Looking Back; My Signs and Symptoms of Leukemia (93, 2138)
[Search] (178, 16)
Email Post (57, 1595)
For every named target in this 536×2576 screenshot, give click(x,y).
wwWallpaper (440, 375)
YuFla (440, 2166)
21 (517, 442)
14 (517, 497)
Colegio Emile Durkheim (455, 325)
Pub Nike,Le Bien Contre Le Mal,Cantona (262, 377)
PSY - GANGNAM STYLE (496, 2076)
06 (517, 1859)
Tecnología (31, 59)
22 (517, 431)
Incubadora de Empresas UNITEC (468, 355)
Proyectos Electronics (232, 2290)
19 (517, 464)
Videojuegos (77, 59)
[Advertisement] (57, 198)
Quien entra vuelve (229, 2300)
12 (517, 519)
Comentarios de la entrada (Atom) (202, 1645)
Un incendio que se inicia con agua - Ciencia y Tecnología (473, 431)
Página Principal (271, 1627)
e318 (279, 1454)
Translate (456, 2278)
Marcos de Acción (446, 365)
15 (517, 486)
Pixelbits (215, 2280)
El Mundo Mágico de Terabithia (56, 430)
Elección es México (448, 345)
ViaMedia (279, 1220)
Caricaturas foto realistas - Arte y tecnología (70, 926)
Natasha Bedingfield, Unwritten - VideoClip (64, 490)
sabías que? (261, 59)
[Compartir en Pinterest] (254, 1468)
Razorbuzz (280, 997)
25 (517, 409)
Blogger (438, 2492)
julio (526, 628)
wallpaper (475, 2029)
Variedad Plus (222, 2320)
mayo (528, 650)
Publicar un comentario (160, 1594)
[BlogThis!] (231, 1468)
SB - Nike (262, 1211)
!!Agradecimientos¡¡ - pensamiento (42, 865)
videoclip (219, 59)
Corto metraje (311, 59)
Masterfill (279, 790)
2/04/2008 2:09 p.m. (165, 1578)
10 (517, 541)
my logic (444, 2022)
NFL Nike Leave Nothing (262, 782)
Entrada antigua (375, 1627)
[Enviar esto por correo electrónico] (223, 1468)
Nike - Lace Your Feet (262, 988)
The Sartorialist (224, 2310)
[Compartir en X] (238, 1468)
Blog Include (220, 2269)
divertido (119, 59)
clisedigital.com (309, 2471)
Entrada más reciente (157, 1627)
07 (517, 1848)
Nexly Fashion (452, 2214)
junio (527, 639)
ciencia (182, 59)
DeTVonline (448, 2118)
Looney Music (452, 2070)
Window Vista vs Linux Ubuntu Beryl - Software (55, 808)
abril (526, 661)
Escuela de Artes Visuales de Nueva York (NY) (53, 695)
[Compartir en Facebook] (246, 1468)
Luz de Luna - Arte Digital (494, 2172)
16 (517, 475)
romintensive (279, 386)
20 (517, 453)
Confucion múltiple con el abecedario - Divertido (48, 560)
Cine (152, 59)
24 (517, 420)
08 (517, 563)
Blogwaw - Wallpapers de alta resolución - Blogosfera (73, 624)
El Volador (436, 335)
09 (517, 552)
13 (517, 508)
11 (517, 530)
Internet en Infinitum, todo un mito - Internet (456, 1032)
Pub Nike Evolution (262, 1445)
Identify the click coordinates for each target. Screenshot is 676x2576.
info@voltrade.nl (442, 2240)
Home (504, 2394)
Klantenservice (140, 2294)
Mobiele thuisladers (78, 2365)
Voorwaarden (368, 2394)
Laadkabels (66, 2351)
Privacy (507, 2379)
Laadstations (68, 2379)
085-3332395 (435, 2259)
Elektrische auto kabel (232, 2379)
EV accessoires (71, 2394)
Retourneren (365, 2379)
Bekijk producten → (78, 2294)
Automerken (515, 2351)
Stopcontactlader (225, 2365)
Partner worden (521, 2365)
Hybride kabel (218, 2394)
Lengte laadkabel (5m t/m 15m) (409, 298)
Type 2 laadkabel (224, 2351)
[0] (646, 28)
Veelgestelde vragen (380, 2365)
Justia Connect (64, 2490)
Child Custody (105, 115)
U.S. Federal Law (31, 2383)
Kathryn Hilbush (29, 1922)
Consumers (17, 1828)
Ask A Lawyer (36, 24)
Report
····················
* _What is expected_:
Would you output every line of the listing exactly as given?

* _Answer for the task_:
Looking Back; My Signs and Symptoms of Leukemia (93, 2138)
[Search] (178, 16)
Email Post (57, 1595)
For every named target in this 536×2576 screenshot, give click(x,y).
wwWallpaper (440, 375)
YuFla (440, 2166)
21 (517, 442)
14 (517, 497)
Colegio Emile Durkheim (455, 325)
Pub Nike,Le Bien Contre Le Mal,Cantona (262, 377)
PSY - GANGNAM STYLE (496, 2076)
06 (517, 1859)
Tecnología (31, 59)
22 (517, 431)
Incubadora de Empresas UNITEC (468, 355)
Proyectos Electronics (232, 2290)
19 (517, 464)
Videojuegos (77, 59)
[Advertisement] (57, 198)
Quien entra vuelve (229, 2300)
12 (517, 519)
Comentarios de la entrada (Atom) (202, 1645)
Un incendio que se inicia con agua - Ciencia y Tecnología (473, 431)
Página Principal (271, 1627)
e318 (279, 1454)
Translate (456, 2278)
Marcos de Acción (446, 365)
15 (517, 486)
Pixelbits (215, 2280)
El Mundo Mágico de Terabithia (56, 430)
Elección es México (448, 345)
ViaMedia (279, 1220)
Caricaturas foto realistas - Arte y tecnología (70, 926)
Natasha Bedingfield, Unwritten - VideoClip (64, 490)
sabías que? (261, 59)
[Compartir en Pinterest] (254, 1468)
Razorbuzz (280, 997)
25 (517, 409)
Blogger (438, 2492)
julio (526, 628)
wallpaper (475, 2029)
Variedad Plus (222, 2320)
mayo (528, 650)
Publicar un comentario (160, 1594)
[BlogThis!] (231, 1468)
SB - Nike (262, 1211)
!!Agradecimientos¡¡ - pensamiento (42, 865)
videoclip (219, 59)
Corto metraje (311, 59)
Masterfill (279, 790)
2/04/2008 2:09 p.m. (165, 1578)
10 (517, 541)
my logic (444, 2022)
NFL Nike Leave Nothing (262, 782)
Entrada antigua (375, 1627)
[Enviar esto por correo electrónico] (223, 1468)
Nike - Lace Your Feet (262, 988)
The Sartorialist (224, 2310)
[Compartir en X] (238, 1468)
Blog Include (220, 2269)
divertido (119, 59)
clisedigital.com (309, 2471)
Entrada más reciente (157, 1627)
07 (517, 1848)
Nexly Fashion (452, 2214)
junio (527, 639)
ciencia (182, 59)
DeTVonline (448, 2118)
Looney Music (452, 2070)
Window Vista vs Linux Ubuntu Beryl - Software (55, 808)
abril (526, 661)
Escuela de Artes Visuales de Nueva York (NY) (53, 695)
[Compartir en Facebook] (246, 1468)
Luz de Luna - Arte Digital (494, 2172)
16 (517, 475)
romintensive (279, 386)
20 (517, 453)
Confucion múltiple con el abecedario - Divertido (48, 560)
Cine (152, 59)
24 (517, 420)
08 (517, 563)
Blogwaw - Wallpapers de alta resolución - Blogosfera (73, 624)
El Volador (436, 335)
09 (517, 552)
13 (517, 508)
11 (517, 530)
Internet en Infinitum, todo un mito - Internet (456, 1032)
Pub Nike Evolution (262, 1445)
Identify the click coordinates for each target. Screenshot is 676x2576.
info@voltrade.nl (442, 2240)
Home (504, 2394)
Klantenservice (140, 2294)
Mobiele thuisladers (78, 2365)
Voorwaarden (368, 2394)
Laadkabels (66, 2351)
Privacy (507, 2379)
Laadstations (68, 2379)
085-3332395 (435, 2259)
Elektrische auto kabel (232, 2379)
EV accessoires (71, 2394)
Retourneren (365, 2379)
Bekijk producten → (78, 2294)
Automerken (515, 2351)
Stopcontactlader (225, 2365)
Partner worden (521, 2365)
Hybride kabel (218, 2394)
Lengte laadkabel (5m t/m 15m) (409, 298)
Type 2 laadkabel (224, 2351)
[0] (646, 28)
Veelgestelde vragen (380, 2365)
Justia Connect (64, 2490)
Child Custody (105, 115)
U.S. Federal Law (31, 2383)
Kathryn Hilbush (29, 1922)
Consumers (17, 1828)
Ask A Lawyer (36, 24)
Report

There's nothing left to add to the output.